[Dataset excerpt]

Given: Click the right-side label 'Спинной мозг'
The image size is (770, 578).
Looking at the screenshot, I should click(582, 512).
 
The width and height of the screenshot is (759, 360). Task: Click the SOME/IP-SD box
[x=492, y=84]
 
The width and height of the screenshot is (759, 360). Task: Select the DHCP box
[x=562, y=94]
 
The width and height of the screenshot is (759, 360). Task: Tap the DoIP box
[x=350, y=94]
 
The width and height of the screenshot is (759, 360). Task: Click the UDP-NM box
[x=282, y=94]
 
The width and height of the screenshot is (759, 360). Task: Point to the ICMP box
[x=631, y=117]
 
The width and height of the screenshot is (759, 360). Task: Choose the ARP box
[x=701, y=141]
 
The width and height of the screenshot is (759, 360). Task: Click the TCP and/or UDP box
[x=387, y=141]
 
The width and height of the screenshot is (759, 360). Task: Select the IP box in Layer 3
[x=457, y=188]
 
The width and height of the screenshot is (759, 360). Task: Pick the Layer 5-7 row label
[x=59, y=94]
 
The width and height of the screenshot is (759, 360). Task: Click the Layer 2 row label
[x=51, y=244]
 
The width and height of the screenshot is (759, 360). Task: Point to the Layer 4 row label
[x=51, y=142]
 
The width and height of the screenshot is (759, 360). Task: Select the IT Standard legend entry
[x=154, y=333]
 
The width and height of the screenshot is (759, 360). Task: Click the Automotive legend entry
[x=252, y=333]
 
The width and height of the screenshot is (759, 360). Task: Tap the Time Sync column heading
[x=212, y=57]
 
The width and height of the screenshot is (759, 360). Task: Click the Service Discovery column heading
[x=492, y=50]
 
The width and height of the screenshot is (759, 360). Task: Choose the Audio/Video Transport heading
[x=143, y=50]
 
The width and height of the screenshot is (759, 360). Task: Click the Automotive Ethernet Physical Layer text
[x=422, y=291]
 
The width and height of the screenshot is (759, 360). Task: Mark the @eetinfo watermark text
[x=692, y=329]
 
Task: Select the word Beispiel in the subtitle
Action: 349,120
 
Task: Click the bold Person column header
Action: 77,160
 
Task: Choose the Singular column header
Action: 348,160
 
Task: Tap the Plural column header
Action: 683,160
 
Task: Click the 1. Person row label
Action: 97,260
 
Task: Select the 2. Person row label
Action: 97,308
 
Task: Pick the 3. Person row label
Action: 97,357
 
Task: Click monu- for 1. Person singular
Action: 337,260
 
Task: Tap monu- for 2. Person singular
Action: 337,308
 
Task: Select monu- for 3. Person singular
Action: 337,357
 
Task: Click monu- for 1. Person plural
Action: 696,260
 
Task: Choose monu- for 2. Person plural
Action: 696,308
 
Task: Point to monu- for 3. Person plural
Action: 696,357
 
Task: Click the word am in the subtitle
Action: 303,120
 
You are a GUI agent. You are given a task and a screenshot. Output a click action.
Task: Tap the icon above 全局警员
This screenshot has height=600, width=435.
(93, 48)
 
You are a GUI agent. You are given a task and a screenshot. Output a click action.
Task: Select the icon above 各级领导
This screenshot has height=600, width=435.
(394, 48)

** THE REQUEST **
Retype every row above with no changes.

** IN RESPONSE **
Given: Click the right-side label 'Спинной мозг'
The image size is (770, 578).
Looking at the screenshot, I should click(582, 512).
 
The width and height of the screenshot is (759, 360). Task: Click the SOME/IP-SD box
[x=492, y=84]
 
The width and height of the screenshot is (759, 360). Task: Select the DHCP box
[x=562, y=94]
 
The width and height of the screenshot is (759, 360). Task: Tap the DoIP box
[x=350, y=94]
 
The width and height of the screenshot is (759, 360). Task: Click the UDP-NM box
[x=282, y=94]
 
The width and height of the screenshot is (759, 360). Task: Point to the ICMP box
[x=631, y=117]
 
The width and height of the screenshot is (759, 360). Task: Choose the ARP box
[x=701, y=141]
 
The width and height of the screenshot is (759, 360). Task: Click the TCP and/or UDP box
[x=387, y=141]
 
The width and height of the screenshot is (759, 360). Task: Select the IP box in Layer 3
[x=457, y=188]
 
The width and height of the screenshot is (759, 360). Task: Pick the Layer 5-7 row label
[x=59, y=94]
 
The width and height of the screenshot is (759, 360). Task: Click the Layer 2 row label
[x=51, y=244]
 
The width and height of the screenshot is (759, 360). Task: Point to the Layer 4 row label
[x=51, y=142]
 
The width and height of the screenshot is (759, 360). Task: Select the IT Standard legend entry
[x=154, y=333]
 
The width and height of the screenshot is (759, 360). Task: Click the Automotive legend entry
[x=252, y=333]
 
The width and height of the screenshot is (759, 360). Task: Tap the Time Sync column heading
[x=212, y=57]
 
The width and height of the screenshot is (759, 360). Task: Click the Service Discovery column heading
[x=492, y=50]
 
The width and height of the screenshot is (759, 360). Task: Choose the Audio/Video Transport heading
[x=143, y=50]
 
The width and height of the screenshot is (759, 360). Task: Click the Automotive Ethernet Physical Layer text
[x=422, y=291]
 
The width and height of the screenshot is (759, 360). Task: Mark the @eetinfo watermark text
[x=692, y=329]
 
Task: Select the word Beispiel in the subtitle
Action: 349,120
 
Task: Click the bold Person column header
Action: 77,160
 
Task: Choose the Singular column header
Action: 348,160
 
Task: Tap the Plural column header
Action: 683,160
 
Task: Click the 1. Person row label
Action: 97,260
 
Task: Select the 2. Person row label
Action: 97,308
 
Task: Pick the 3. Person row label
Action: 97,357
 
Task: Click monu- for 1. Person singular
Action: 337,260
 
Task: Tap monu- for 2. Person singular
Action: 337,308
 
Task: Select monu- for 3. Person singular
Action: 337,357
 
Task: Click monu- for 1. Person plural
Action: 696,260
 
Task: Choose monu- for 2. Person plural
Action: 696,308
 
Task: Point to monu- for 3. Person plural
Action: 696,357
 
Task: Click the word am in the subtitle
Action: 303,120
 
You are a GUI agent. You are given a task and a screenshot. Output a click action.
Task: Tap the icon above 全局警员
This screenshot has height=600, width=435.
(93, 48)
 
You are a GUI agent. You are given a task and a screenshot. Output a click action.
Task: Select the icon above 各级领导
This screenshot has height=600, width=435.
(394, 48)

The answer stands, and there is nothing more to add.